Nothing and nobody bothers me in there, which sounds silly considering I live with just my girlfriend and my cat and I don't mind either of them. But when I'm out in the big old living room, playing a game on the TV, I feel like that's what's going on, that's "what's happening" in the apartment. I'm available, I'm near my laptop, I can push a button to switch to other TV shows, I'm all CONNECTED, I'm part of the world I've made. In the spare room it's me and some boxes and my TV, the sounds out the window, footsteps down the outside sidewalk. No computer, no broadcast programming on its outdated digital tuner. Just me and the old TV, the game, if I give up I'm just sitting there and might as well just push start again.
This sort of isolatory setup has enabled me to accomplish some seriously bizarre feats of gaming bullshit I never thought I'd be able to put up with at my advanced age. A few months back I played through the entire prototype of the original EarthBound that a guy burned to EPROMs for me, soldered into and housed in an original Mother cartridge. It took me hours and hours and hours! Random battles, black backgrounds, endless JRPG. But I did it the real way, on real hardware, on my old TV, with my regular saves and my old-ass controller. I beat Ninja Gaiden, and Ninja Gaiden 3. And Battletoads, for real, no cheating (well okay the Famicom version gives you a handful of extra lives). And the original Castlevania, on Disk System. I beat Crisis Force! I have beaten a lot of old games out there in my spare room, ones that take a lot of patience I didn't think I still had and deliver a lot of punishment I wasn't sure I could still take. I sat down for a little La-Mulana this morning before work, and the next time I checked my phone to see the time it was an hour and forty minutes later, I had run to the train like the air was toxic just so I could get to the train on time.

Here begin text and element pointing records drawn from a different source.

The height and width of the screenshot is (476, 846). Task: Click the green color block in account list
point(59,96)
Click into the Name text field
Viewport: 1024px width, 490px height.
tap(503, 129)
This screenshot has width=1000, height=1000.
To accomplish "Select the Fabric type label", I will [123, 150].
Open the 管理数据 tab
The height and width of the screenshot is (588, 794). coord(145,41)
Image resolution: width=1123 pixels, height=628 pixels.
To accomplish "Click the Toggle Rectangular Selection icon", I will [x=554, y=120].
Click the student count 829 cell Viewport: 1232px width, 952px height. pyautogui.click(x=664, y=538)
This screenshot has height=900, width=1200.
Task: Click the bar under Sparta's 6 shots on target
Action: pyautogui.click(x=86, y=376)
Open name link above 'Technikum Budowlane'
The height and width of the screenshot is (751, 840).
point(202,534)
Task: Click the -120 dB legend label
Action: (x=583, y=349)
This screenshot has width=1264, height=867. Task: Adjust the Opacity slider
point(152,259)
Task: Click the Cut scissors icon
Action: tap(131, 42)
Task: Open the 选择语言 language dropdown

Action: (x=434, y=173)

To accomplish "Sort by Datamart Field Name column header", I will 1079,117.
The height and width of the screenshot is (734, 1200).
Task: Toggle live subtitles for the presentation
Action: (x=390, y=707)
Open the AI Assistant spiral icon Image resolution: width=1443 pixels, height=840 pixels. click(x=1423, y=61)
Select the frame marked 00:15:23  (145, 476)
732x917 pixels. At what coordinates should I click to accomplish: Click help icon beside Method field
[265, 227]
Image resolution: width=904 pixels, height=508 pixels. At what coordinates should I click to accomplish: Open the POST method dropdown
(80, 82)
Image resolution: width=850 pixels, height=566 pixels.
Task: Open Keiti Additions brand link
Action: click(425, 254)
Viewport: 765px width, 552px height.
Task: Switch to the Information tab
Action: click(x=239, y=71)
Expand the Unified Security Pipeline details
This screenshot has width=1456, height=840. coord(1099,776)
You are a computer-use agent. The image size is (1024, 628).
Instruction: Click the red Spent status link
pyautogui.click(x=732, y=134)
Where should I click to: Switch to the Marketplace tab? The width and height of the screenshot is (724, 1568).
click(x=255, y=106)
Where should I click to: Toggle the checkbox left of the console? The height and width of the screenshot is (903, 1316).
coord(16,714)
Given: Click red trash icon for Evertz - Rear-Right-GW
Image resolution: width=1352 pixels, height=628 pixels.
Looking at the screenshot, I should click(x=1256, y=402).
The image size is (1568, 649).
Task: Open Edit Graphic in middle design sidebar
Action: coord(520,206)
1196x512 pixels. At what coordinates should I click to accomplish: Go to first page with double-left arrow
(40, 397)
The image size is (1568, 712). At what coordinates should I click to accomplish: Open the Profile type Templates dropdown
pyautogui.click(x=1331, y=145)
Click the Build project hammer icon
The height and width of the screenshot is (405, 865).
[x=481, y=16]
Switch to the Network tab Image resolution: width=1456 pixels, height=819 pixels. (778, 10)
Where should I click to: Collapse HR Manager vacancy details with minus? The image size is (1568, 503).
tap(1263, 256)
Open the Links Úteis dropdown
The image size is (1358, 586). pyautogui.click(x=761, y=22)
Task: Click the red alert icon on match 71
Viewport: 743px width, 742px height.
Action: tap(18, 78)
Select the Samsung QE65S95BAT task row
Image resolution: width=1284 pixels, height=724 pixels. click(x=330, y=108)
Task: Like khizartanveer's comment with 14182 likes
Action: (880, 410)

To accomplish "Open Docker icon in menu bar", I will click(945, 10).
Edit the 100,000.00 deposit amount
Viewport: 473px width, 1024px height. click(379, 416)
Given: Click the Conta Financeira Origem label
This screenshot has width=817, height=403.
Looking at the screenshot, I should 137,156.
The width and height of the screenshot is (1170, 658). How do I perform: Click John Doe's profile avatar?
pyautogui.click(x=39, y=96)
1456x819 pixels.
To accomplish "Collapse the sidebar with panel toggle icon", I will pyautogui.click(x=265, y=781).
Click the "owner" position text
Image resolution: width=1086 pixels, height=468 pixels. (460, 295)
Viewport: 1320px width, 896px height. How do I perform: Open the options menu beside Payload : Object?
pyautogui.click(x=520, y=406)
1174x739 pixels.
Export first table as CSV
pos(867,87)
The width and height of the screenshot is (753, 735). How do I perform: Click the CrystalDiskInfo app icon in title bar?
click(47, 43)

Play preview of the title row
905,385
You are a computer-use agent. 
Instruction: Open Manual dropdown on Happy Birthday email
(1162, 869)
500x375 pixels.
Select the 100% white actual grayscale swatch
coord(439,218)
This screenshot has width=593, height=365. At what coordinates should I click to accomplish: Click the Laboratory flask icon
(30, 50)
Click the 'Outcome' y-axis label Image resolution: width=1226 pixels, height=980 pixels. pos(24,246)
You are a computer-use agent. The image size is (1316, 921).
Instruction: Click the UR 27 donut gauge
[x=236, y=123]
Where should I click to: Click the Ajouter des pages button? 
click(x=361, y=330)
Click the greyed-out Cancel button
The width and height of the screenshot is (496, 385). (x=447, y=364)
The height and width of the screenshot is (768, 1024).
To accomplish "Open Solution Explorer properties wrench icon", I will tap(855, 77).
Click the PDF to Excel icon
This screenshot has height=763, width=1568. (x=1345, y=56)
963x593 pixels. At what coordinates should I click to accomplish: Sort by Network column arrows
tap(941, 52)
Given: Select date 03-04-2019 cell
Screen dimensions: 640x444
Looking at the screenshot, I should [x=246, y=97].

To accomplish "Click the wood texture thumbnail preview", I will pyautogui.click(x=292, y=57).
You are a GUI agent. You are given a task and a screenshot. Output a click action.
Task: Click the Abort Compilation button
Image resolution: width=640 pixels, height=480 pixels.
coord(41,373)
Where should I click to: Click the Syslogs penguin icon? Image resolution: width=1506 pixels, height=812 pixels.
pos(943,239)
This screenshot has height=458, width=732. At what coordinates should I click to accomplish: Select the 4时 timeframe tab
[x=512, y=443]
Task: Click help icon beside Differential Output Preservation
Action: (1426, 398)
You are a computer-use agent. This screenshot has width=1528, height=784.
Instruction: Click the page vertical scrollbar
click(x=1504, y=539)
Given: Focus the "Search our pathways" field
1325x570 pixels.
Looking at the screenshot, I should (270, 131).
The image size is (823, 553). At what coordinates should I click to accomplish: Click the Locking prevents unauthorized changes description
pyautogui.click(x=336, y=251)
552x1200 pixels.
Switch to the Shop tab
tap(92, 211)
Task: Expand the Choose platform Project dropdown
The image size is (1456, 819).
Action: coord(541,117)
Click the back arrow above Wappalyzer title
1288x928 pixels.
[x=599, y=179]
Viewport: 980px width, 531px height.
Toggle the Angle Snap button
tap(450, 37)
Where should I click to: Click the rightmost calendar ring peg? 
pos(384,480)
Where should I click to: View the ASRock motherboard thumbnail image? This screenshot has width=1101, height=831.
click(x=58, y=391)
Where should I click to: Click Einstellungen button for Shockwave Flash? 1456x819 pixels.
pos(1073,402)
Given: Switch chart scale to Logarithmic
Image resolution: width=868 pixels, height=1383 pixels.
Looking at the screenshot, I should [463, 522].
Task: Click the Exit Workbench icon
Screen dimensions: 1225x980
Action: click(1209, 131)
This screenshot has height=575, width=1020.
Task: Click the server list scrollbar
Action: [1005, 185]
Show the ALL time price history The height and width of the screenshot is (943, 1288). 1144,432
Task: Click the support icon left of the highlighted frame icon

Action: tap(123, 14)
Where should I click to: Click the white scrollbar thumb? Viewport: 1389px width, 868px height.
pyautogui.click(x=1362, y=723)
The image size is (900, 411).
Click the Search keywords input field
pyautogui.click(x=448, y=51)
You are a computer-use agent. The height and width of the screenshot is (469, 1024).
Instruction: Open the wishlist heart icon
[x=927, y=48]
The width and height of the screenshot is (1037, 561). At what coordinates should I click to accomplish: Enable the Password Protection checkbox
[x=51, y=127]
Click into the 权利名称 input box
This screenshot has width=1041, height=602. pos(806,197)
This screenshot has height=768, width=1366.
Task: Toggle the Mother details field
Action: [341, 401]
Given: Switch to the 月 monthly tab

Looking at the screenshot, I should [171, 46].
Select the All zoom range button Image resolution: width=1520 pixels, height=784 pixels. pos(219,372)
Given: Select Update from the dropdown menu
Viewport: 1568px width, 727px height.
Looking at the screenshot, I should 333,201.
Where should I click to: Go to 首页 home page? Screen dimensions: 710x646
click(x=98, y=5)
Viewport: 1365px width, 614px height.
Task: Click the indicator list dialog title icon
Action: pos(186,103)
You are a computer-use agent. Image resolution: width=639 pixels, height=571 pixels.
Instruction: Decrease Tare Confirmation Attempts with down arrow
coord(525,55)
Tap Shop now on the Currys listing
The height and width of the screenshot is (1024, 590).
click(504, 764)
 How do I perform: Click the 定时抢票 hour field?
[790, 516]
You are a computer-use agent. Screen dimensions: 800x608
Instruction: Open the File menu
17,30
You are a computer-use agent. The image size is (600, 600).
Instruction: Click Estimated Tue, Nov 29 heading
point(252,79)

I thought at first it was just cause of the games, the old games are better, more brutal, more classic. That's part of it. But a big part I think it's that it's my crap TV, my crap room, my space full of junk that's so extra it seems wrong to have it out in the main living space, spillover, the rejects. In a way, in that unfinished environment, free of decor or distraction, for a while I'm back to how I used to be when I was a little kid, when it was just me and the game and that was all there was. Me and my unwanted room full of unwanted objects. My garbage TV, my plastic Famicom stuff as old as I am. In the other room my fancy set streams an episode of Glee. I am having a ball.